Write out the records once more, exactly as given.

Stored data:
____
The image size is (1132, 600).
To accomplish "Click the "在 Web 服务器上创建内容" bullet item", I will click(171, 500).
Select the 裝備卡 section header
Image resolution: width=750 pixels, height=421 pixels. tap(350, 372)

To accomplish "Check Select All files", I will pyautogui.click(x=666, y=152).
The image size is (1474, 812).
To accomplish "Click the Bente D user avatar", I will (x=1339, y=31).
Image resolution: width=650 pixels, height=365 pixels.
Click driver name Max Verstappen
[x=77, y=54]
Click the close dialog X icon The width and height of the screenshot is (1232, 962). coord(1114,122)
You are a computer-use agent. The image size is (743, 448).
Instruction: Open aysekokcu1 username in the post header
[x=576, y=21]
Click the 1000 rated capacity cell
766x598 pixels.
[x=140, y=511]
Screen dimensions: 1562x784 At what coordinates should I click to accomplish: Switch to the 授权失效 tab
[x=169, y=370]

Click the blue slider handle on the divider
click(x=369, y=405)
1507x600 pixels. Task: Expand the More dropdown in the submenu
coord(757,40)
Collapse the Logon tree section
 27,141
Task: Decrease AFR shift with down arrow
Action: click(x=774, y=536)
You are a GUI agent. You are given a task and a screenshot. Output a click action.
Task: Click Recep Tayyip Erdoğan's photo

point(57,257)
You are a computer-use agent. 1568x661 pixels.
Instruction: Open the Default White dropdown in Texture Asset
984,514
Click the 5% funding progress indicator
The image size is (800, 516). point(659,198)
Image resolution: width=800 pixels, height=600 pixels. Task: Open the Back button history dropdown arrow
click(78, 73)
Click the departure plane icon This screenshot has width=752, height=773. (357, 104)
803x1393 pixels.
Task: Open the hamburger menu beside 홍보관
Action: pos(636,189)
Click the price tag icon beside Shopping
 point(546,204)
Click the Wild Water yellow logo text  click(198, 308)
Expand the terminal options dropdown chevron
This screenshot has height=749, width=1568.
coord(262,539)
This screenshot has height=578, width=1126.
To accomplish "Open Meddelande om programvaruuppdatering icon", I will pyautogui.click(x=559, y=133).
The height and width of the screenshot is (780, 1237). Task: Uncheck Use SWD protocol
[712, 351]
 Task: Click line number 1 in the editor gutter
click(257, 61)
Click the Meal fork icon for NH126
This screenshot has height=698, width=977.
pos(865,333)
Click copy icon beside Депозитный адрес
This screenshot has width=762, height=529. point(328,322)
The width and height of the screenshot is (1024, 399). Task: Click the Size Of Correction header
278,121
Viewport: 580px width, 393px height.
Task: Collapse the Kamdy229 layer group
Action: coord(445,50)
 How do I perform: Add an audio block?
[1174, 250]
____
Solution to the exercise ▸
The image size is (1132, 600).
To accomplish "Click the "在 Web 服务器上创建内容" bullet item", I will click(171, 500).
Select the 裝備卡 section header
Image resolution: width=750 pixels, height=421 pixels. tap(350, 372)

To accomplish "Check Select All files", I will pyautogui.click(x=666, y=152).
The image size is (1474, 812).
To accomplish "Click the Bente D user avatar", I will (x=1339, y=31).
Image resolution: width=650 pixels, height=365 pixels.
Click driver name Max Verstappen
[x=77, y=54]
Click the close dialog X icon The width and height of the screenshot is (1232, 962). coord(1114,122)
You are a computer-use agent. The image size is (743, 448).
Instruction: Open aysekokcu1 username in the post header
[x=576, y=21]
Click the 1000 rated capacity cell
766x598 pixels.
[x=140, y=511]
Screen dimensions: 1562x784 At what coordinates should I click to accomplish: Switch to the 授权失效 tab
[x=169, y=370]

Click the blue slider handle on the divider
click(x=369, y=405)
1507x600 pixels. Task: Expand the More dropdown in the submenu
coord(757,40)
Collapse the Logon tree section
 27,141
Task: Decrease AFR shift with down arrow
Action: click(x=774, y=536)
You are a GUI agent. You are given a task and a screenshot. Output a click action.
Task: Click Recep Tayyip Erdoğan's photo

point(57,257)
You are a computer-use agent. 1568x661 pixels.
Instruction: Open the Default White dropdown in Texture Asset
984,514
Click the 5% funding progress indicator
The image size is (800, 516). point(659,198)
Image resolution: width=800 pixels, height=600 pixels. Task: Open the Back button history dropdown arrow
click(78, 73)
Click the departure plane icon This screenshot has width=752, height=773. (357, 104)
803x1393 pixels.
Task: Open the hamburger menu beside 홍보관
Action: pos(636,189)
Click the price tag icon beside Shopping
 point(546,204)
Click the Wild Water yellow logo text  click(198, 308)
Expand the terminal options dropdown chevron
This screenshot has height=749, width=1568.
coord(262,539)
This screenshot has height=578, width=1126.
To accomplish "Open Meddelande om programvaruuppdatering icon", I will pyautogui.click(x=559, y=133).
The height and width of the screenshot is (780, 1237). Task: Uncheck Use SWD protocol
[712, 351]
 Task: Click line number 1 in the editor gutter
click(257, 61)
Click the Meal fork icon for NH126
This screenshot has height=698, width=977.
pos(865,333)
Click copy icon beside Депозитный адрес
This screenshot has width=762, height=529. point(328,322)
The width and height of the screenshot is (1024, 399). Task: Click the Size Of Correction header
278,121
Viewport: 580px width, 393px height.
Task: Collapse the Kamdy229 layer group
Action: coord(445,50)
 How do I perform: Add an audio block?
[1174, 250]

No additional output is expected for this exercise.